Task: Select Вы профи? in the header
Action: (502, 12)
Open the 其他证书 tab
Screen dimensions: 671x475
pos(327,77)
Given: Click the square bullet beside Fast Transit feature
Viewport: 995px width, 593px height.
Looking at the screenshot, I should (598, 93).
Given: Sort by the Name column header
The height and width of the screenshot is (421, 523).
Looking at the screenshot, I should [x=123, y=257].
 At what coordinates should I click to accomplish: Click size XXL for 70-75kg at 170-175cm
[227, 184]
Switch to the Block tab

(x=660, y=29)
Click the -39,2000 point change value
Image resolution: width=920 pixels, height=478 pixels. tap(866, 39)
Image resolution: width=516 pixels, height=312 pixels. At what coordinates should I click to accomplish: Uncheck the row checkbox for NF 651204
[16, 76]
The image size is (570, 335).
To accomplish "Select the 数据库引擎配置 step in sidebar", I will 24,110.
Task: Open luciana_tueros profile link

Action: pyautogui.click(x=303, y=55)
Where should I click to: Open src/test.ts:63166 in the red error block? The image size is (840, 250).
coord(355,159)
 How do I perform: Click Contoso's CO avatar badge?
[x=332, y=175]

■ ■ ■ ■

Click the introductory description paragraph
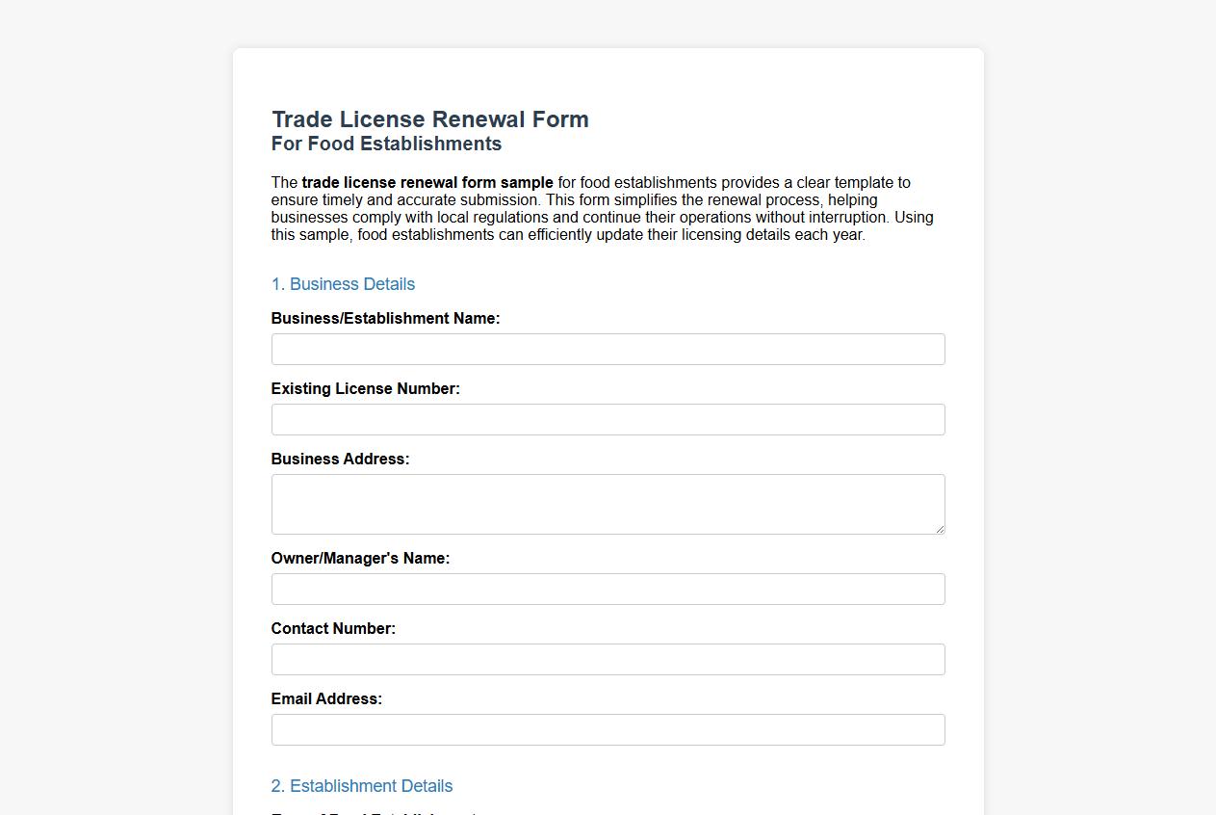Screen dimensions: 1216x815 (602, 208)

■ ■ ■ ■

→ **TASK DETAILS**
Filter the entries down to the lines that hold "Given". Copy those lines.

→ **EXERCISE RESULT**
Given: Click the square bullet beside Fast Transit feature
Given: Sort by the Name column header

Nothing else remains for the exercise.